The optimum volume to be treated by breast brachytherapy is controversial; treating too small a volume would result in high recurrence rates.[13,14] The ABS currently recommends a 2-cm margin around the lumpectomy cavity. This results in the irradiation of a large volume, but reduces local recurrence. Only controlled clinical trials will be able to demonstrate whether it is possible to treat a smaller volume and still obtain good local control.
The clinical target volume is defined as the volume encompassed by an irregularly shaped surface approximately 2 cm outside of the excision cavity, unless extending the margin would go beyond the breast tissue. If the skin restricts the superficial margin, then the superficial target margin is redefined as 0.5 cm below the skin surface. Similarly, if the chest wall restricts the deep margin, the new deep-target margin boundary would be redefined as the surface of the chest wall.
The margin can be modified under special circumstances, depending on the tumor size and extent of surgical resection (consensus category 3). For brachytherapy, the clinical target volume is the same as the planning-target volume. In order to guarantee adequate coverage, the treated volume is ideally larger than the target volume.
The ABS recommends using a minimum of two planes, unless the amount of breast tissue limits the target volume to less than a 2-cm thickness. For a larger target volume (> 2.5- to 3-cm thickness), additional planes should be considered.
Optimized values of interplanar spacing for a range of biplanar implant sizes are available.[15-17] Within a given plane, the separation between catheters is 1.0 to 1.5 cm. Ideally, the catheters should extend 1 to 2 cm beyond the edge of the clinical target volume. Coverage of the target volume along the length of the catheters is determined by the length of the active sources or dwell positions along each catheter. They should also extend 1 to 2 cm beyond the target volume.
To allow for this, skin entry and exit points should extend 2 to 4 cm beyond the edge of the target volume. This will allow a "dead space" of 1 to 2 cm from the last radioactive sources to the skin, which minimizes the risk of skin hyperpigmentation and telangiectasia.
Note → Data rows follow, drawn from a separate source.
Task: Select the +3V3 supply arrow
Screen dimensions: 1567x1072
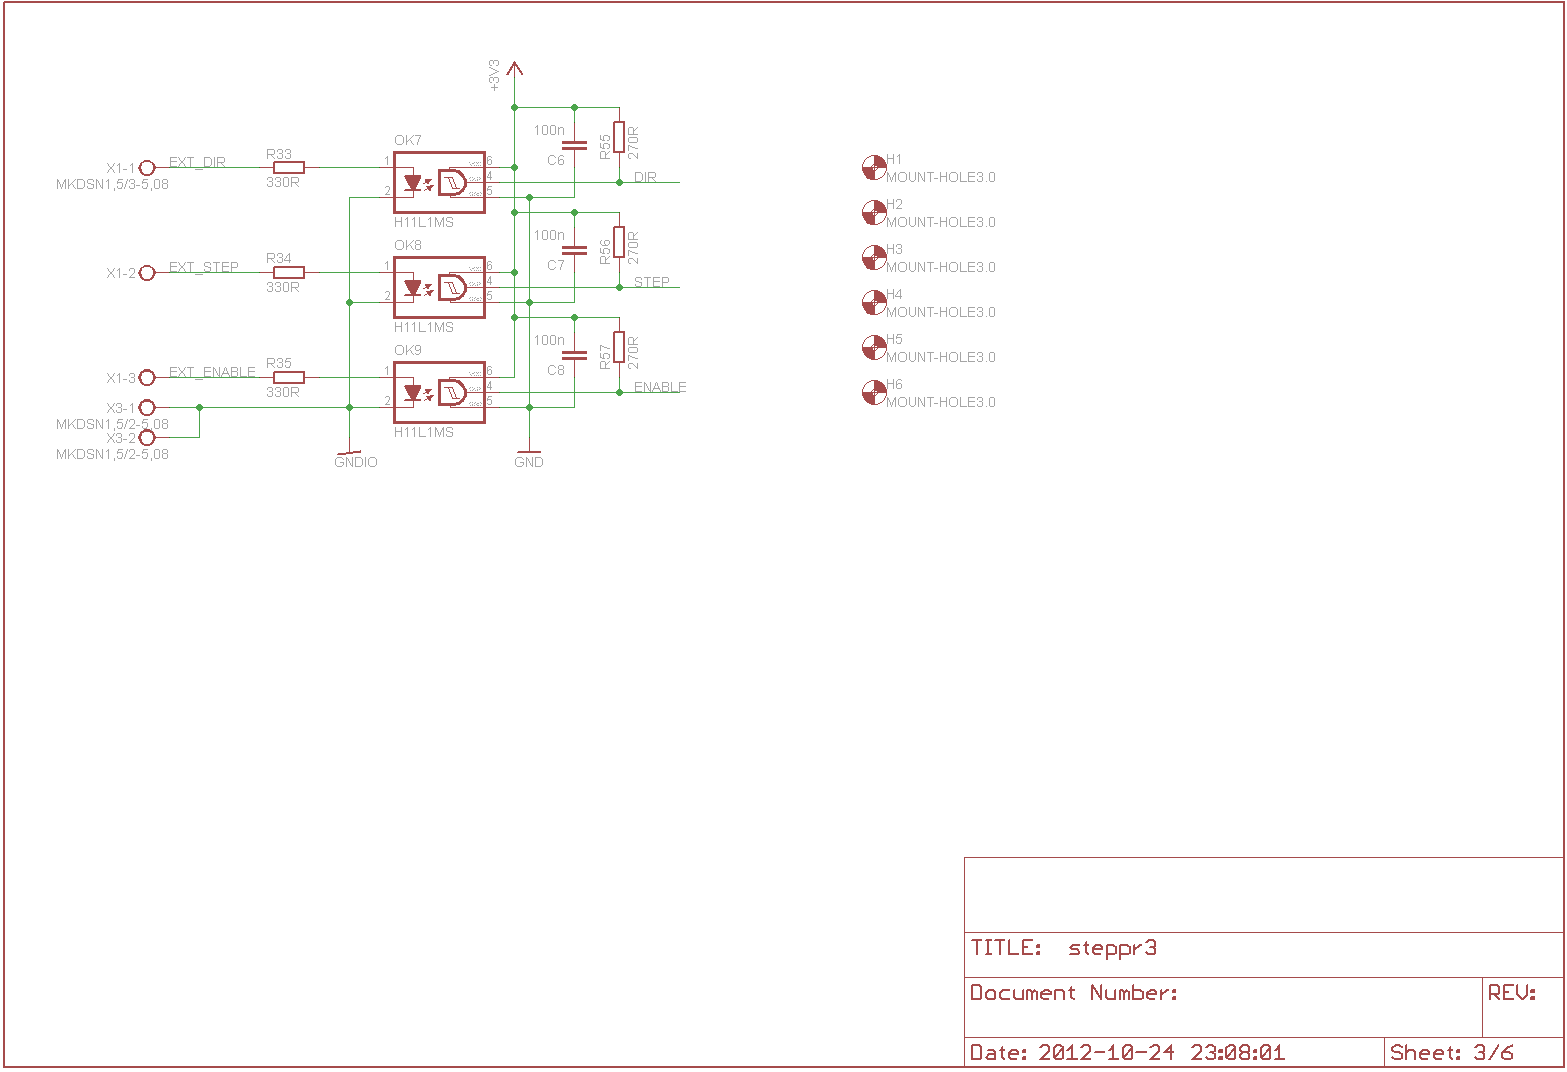Action: (514, 70)
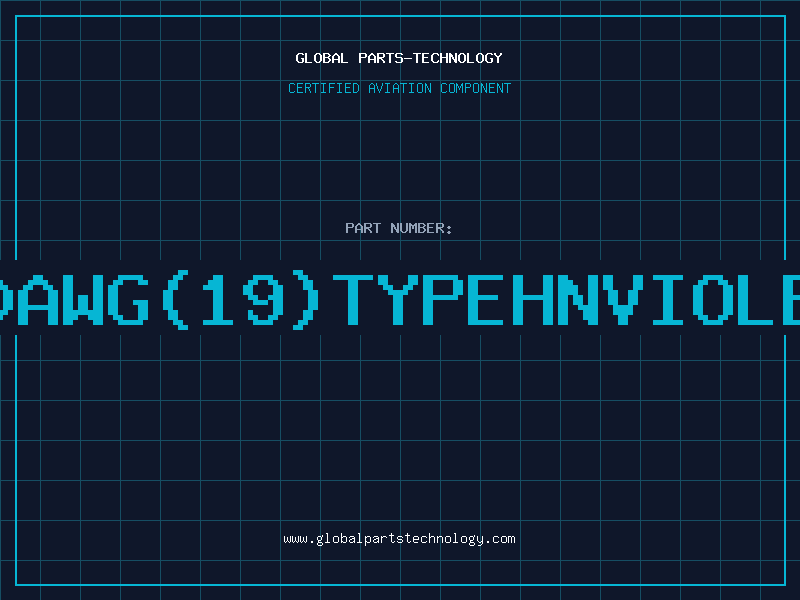Click the word COMPONENT in the subtitle
The width and height of the screenshot is (800, 600).
(476, 88)
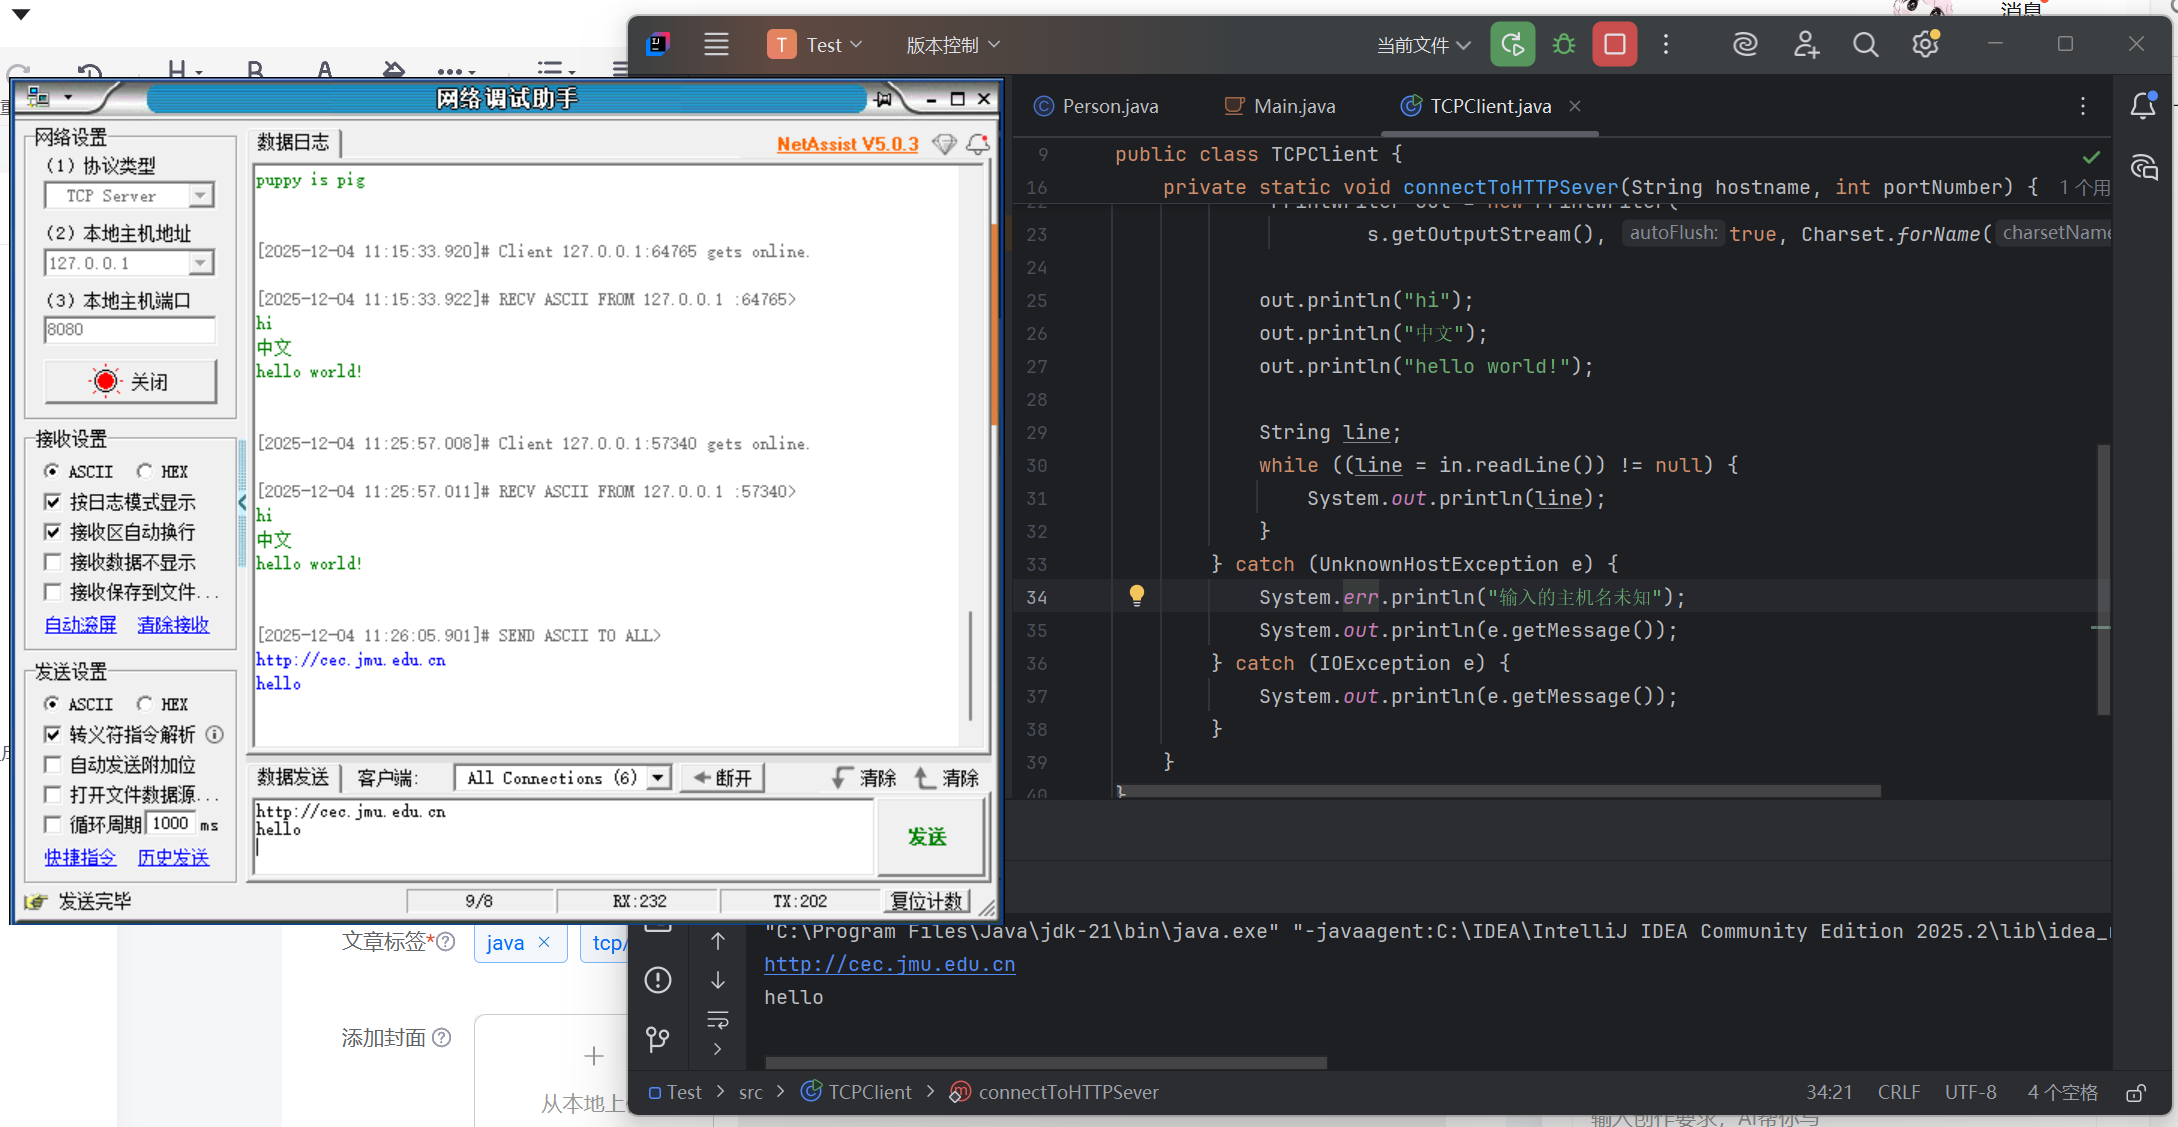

To minimize the risk of a high dose to the ribs, a minimum distance of 0.5 cm between catheters in the deep plane and the ribs is suggested.
If a wide separation between catheters or planes is noted, or if a peripheral edge at the clinical target volume is not covered by the prescription isodose curve, it is preferable to insert additional catheters to avoid underdosage. Similarly, if the target volume is thicker on one side, additional crossing catheters may be required to adequately cover the thicker side. A less desirable alternative would be a higher weighting (increased dwell times) on the thicker side. However, this may lead to problematic local high-dose regions surrounding these catheters.
The ABS deems the use of rigid templates as optional. The advantage of templates is that they effect precise geometric source distributions. However, this strategy may produce coverage problems in cases of curved, irregularly shaped target volumes. The freehand technique, especially with an open wound, permits catheter placement that conforms to the shape of the lumpectomy cavity. Nonetheless, this may result in less uniform isodose distributions.
The ABS recommends the appropriate use of dose optimization in high-dose-rate therapy. However, optimization should not be used to compensate for inadequate or improper catheter placement. It is preferable to have too many catheters implanted rather than too few. Since the catheters are commonly left in place for 1 to 2 weeks when brachytherapy is used as a sole modality, the ABS recommends appropriate catheter care to reduce the risk of infection and minimize discomfort.